Making Sure Everyone Can Eat with Emergency Food Boxes

The presence of federal agents in our community means some of our neighbors are afraid to leave their homes to visit the grocery store or food shelf. To make sure people have the food they need right now, Second Harvest Heartland is providing emergency boxes full of pantry staples to partners.

Emergency boxes are distributed either through pick up at food shelves or temporary distribution sites, or through home delivery. They are also easy for volunteers to pick up and distribute to families and individuals discreetly. Each box contains enough food to feed a family of four and includes items like pasta, rice, beans, canned tuna, baking mix, and cooking oil.

An open cardboard box containing egg noodles, beans, oil, and other groceries

Our Brooklyn Park headquarters has set up a dedicated space inside our warehouse where volunteers and staff assemble emergency food boxes — all while keeping our regular Volunteer Center operations humming along. Working closely with our hunger-relief partners and with help from donors, our goal is to provide 50,000 emergency boxes now through March 1.  

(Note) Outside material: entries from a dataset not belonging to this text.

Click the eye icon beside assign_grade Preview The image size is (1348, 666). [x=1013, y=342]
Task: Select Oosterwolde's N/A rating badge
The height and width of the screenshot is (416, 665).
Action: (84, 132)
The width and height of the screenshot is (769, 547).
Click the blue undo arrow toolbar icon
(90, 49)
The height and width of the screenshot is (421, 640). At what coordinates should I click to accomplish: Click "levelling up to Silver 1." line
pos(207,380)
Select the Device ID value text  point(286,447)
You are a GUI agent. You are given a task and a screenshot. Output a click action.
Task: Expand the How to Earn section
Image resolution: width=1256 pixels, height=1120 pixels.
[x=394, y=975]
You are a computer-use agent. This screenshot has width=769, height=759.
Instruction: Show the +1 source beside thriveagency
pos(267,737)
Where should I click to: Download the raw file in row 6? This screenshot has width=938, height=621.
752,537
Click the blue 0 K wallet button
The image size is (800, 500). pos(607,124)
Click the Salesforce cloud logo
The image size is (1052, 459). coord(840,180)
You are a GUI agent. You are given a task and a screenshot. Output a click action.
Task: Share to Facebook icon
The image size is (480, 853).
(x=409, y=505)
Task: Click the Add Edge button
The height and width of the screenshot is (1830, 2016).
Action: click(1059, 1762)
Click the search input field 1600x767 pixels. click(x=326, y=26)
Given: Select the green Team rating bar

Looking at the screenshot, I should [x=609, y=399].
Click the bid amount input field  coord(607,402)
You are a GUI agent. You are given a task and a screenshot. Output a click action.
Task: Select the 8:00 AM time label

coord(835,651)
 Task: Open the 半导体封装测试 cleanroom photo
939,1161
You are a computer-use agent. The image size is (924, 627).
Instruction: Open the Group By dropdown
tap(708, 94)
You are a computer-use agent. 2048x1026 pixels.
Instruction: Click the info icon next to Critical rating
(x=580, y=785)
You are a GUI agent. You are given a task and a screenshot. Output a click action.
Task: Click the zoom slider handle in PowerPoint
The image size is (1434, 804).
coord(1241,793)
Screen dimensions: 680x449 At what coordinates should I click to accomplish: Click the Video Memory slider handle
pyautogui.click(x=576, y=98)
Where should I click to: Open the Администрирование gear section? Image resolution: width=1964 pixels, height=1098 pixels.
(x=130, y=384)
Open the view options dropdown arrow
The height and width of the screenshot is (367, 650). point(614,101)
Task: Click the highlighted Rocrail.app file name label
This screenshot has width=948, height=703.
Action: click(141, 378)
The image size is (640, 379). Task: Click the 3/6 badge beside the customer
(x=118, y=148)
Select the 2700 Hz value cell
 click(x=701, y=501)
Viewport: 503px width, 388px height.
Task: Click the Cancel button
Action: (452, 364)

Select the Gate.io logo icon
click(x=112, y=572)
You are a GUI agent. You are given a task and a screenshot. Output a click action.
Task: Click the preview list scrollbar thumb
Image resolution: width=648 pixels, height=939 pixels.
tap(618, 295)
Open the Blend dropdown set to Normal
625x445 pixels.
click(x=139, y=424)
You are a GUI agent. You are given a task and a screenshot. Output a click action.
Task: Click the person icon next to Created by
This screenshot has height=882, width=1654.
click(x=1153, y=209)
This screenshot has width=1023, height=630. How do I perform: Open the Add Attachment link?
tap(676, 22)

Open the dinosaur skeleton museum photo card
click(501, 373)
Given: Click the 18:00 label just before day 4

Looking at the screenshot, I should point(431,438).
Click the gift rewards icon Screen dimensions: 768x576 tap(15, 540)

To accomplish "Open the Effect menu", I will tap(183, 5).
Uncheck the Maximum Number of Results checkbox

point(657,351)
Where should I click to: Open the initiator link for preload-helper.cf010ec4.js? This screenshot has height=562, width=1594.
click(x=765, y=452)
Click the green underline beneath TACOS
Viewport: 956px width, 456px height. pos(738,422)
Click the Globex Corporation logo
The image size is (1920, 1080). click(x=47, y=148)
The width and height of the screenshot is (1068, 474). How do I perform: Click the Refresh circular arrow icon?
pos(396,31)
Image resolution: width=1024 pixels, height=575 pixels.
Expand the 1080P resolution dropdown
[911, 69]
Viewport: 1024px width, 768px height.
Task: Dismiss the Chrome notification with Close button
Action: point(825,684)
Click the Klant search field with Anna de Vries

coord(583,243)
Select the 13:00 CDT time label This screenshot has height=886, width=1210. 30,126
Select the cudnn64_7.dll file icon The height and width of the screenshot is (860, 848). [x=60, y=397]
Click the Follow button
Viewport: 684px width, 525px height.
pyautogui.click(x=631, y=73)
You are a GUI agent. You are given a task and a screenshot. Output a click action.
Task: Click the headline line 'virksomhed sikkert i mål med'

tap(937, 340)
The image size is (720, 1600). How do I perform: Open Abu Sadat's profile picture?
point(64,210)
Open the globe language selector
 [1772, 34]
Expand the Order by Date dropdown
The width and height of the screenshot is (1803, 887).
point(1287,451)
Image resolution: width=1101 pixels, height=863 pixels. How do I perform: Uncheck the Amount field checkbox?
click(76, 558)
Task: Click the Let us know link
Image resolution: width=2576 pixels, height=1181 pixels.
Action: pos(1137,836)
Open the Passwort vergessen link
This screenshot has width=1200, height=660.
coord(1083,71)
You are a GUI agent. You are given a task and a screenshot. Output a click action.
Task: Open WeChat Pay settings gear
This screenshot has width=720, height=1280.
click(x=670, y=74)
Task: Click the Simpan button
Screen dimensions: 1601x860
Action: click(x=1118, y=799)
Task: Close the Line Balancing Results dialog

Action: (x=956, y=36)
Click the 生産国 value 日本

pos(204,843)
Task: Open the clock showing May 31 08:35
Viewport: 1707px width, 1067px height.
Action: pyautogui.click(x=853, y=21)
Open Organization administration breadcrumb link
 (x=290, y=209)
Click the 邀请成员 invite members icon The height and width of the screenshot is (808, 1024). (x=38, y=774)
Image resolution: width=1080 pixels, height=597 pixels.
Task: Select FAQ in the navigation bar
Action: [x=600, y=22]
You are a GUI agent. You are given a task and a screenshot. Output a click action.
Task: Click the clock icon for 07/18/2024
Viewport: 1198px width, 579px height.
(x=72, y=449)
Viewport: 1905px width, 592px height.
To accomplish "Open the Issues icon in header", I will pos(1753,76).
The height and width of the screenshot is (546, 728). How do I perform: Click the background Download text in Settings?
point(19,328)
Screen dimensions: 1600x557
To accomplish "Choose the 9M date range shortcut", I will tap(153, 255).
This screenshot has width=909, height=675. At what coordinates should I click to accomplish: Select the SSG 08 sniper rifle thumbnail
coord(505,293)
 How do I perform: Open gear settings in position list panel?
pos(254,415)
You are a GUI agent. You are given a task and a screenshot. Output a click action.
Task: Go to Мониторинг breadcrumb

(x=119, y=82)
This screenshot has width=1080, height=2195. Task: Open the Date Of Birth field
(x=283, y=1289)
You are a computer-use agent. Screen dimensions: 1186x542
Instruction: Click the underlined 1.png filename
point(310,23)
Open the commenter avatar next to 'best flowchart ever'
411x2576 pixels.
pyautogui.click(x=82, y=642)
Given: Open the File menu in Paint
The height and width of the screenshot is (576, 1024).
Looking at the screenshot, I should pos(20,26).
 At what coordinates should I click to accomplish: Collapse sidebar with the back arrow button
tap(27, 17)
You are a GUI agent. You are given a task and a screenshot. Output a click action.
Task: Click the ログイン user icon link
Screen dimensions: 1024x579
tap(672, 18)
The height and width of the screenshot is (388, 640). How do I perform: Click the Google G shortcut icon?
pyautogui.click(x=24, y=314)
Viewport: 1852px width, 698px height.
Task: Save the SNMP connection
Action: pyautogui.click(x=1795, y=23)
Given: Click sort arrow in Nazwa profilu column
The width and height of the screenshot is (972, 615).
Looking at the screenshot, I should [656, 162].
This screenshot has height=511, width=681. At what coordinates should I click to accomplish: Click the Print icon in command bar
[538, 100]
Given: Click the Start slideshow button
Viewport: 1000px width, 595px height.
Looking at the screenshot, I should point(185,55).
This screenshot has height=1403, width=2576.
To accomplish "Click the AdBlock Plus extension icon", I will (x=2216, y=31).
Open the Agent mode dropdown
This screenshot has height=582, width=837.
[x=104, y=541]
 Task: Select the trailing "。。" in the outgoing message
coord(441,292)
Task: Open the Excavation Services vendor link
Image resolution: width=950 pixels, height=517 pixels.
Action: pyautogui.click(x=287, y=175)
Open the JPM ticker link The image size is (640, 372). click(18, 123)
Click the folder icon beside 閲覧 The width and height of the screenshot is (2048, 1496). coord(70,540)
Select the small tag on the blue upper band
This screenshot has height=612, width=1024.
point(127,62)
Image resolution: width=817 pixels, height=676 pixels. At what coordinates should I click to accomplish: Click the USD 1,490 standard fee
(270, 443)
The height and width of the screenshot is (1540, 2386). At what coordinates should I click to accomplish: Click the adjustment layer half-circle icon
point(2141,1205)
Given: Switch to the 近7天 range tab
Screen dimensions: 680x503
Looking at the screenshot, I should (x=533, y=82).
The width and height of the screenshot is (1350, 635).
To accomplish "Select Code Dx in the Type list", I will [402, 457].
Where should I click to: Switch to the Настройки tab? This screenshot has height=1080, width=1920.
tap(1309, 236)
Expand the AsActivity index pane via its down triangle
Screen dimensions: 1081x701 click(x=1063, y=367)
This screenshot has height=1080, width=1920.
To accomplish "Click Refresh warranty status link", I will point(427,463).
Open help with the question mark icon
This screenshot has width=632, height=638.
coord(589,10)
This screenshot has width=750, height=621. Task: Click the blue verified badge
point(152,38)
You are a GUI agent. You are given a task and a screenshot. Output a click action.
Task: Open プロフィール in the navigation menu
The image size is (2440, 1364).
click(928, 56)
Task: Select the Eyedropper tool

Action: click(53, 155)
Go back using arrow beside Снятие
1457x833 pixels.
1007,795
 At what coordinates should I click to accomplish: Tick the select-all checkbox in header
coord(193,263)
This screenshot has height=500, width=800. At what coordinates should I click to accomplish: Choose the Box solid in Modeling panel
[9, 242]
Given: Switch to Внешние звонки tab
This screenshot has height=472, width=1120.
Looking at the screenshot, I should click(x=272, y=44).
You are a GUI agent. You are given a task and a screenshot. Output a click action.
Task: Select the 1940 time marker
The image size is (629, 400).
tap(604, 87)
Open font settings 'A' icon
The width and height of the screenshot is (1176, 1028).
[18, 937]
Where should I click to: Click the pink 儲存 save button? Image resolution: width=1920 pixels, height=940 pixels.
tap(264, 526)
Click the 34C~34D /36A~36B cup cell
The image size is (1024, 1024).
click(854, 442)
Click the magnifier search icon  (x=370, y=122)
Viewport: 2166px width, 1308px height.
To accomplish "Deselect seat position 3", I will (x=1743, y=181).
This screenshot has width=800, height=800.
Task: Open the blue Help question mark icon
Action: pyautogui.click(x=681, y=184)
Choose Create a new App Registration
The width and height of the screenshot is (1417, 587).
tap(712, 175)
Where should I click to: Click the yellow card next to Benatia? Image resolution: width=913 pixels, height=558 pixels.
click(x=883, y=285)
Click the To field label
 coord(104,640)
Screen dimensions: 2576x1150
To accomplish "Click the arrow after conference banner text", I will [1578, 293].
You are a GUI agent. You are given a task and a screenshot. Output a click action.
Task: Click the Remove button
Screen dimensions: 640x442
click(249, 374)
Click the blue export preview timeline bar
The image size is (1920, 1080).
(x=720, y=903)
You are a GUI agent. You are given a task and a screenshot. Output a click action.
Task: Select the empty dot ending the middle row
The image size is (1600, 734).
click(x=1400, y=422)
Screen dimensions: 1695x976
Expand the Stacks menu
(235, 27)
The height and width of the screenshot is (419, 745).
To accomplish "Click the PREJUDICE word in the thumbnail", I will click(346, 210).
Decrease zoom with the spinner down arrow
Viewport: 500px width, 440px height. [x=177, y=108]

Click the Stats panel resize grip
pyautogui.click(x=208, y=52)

Volunteers on the emergency box assembly line in the Second Harvest Heartland warehouse

These emergency boxes allow Second Harvest Heartland to work with a growing list of food shelves to offer home delivery. We are proud to support them as they work around the clock, in every neighborhood in the metro, to get food to people who don't feel safe going to the food shelf in person.

A volunteer's hand putting a bag of noodles in a full emergency box.

Everyone deserves to eat. As Minnesota families face impossible barriers to accessing groceries safely, we are committed to ensuring that all of our neighbors have the food they need—no exceptions.